Textauszug:
______
Welche Schwindelformen sind am häufigsten?
Antwort:

Am häufigsten ist der benigne paroxysmale Lagerungsschwindel, der bei bis zu 5 % aller Menschen mindestens einmal im Leben auftritt. Frauen sind im Verhältnis 2 : 1 häufiger betroffen als Männer. Der Morbus Menière ist mit einer Prävalenz von 50/100 000 ebenfalls relativ häufig.

Kommentar:

Der akute Labyrinthausfall (Neuritis vestibularis) ist wesentlich seltener (1 – 2 pro 100 000). Das Akustikusneurinom ist mit einer Prävalenz von ca. 1 pro 100 000 ebenfalls selten.

Eine 32-jährige, sonst gesunde Patientin berichtet über phasenweise auftretende Schwindelattacken, die mit einem Angstgefühl, Schweißausbrüchen, Herzklopfen und einem Kloßgefühl im Hals einhergehen. Nach der Anamnese handelt es sich eher um einen unsystematischen, ungerichteten Schwindel. Die neurologische Untersuchung ist unergiebig. Welche ist die wahrscheinlichste Differenzialdiagnose?
Antwort:

Hier handelt es sich am ehesten um einen typischen Attackenschwindel im Rahmen spezifischer Ereignisse und Umstände (Platzangst etc.) oder im Rahmen einer Panikattacke.

Kommentar:

Die Therapie erfolgt verhaltenstherapeutisch und kann bei Bedarf mit selektiven Serotonin-Wiederaufnahme-Hemmern oder trizyklischen Antidepressiva ergänzt werden.

Welche Medikamente können das Innenohr sowie das Gleichgewichtsorgan unmittelbar schädigen?
Antwort:

Insbesondere Antibiotika vom Aminoglykosidtyp.

Kommentar:

Besonders gefährlich ist die Kombination von Aminoglykosiden mit Diuretika wie Furosemid (Lasix).

Welches ist die sinnvollste Therapie des paroxysmalen Lagerungsschwindels?
______
(Einträge im Datensatz)
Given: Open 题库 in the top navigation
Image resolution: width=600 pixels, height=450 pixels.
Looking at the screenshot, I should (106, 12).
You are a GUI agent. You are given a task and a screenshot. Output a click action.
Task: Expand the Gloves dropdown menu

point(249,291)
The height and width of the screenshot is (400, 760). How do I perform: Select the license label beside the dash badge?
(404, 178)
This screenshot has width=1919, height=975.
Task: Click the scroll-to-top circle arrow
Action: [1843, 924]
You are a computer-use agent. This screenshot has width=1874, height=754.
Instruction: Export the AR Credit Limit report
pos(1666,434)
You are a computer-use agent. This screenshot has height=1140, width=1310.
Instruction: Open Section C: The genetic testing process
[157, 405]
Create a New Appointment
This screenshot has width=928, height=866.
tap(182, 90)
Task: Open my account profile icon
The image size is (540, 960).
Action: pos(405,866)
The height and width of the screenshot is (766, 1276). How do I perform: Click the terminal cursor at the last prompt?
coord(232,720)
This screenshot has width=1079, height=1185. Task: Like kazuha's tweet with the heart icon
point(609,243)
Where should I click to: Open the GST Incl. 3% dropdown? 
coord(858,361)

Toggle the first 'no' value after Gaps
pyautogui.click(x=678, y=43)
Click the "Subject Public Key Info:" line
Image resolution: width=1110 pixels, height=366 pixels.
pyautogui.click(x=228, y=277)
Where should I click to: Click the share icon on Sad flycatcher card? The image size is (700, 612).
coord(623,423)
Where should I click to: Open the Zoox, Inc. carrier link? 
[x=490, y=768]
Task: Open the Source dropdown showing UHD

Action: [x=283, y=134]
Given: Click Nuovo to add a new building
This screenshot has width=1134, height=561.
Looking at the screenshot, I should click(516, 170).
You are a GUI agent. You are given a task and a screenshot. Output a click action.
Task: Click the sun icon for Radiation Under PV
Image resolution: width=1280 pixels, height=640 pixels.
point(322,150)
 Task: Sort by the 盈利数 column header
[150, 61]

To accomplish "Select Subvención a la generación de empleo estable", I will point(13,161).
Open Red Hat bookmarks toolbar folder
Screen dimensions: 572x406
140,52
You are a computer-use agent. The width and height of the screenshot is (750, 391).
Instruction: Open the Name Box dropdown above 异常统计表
______
Was zu tun ist: Schreib aus dem Text über Schwindel den Teil von „Eine 32-jährige, sonst“ bis einschließlich „Antibiotika vom Aminoglykosidtyp.“ wortgetreu ab. Die Zeilen brauchst du hier nicht.

Lösung:
Eine 32-jährige, sonst gesunde Patientin berichtet über phasenweise auftretende Schwindelattacken, die mit einem Angstgefühl, Schweißausbrüchen, Herzklopfen und einem Kloßgefühl im Hals einhergehen. Nach der Anamnese handelt es sich eher um einen unsystematischen, ungerichteten Schwindel. Die neurologische Untersuchung ist unergiebig. Welche ist die wahrscheinlichste Differenzialdiagnose?
Antwort:

Hier handelt es sich am ehesten um einen typischen Attackenschwindel im Rahmen spezifischer Ereignisse und Umstände (Platzangst etc.) oder im Rahmen einer Panikattacke.

Kommentar:

Die Therapie erfolgt verhaltenstherapeutisch und kann bei Bedarf mit selektiven Serotonin-Wiederaufnahme-Hemmern oder trizyklischen Antidepressiva ergänzt werden.

Welche Medikamente können das Innenohr sowie das Gleichgewichtsorgan unmittelbar schädigen?
Antwort:

Insbesondere Antibiotika vom Aminoglykosidtyp.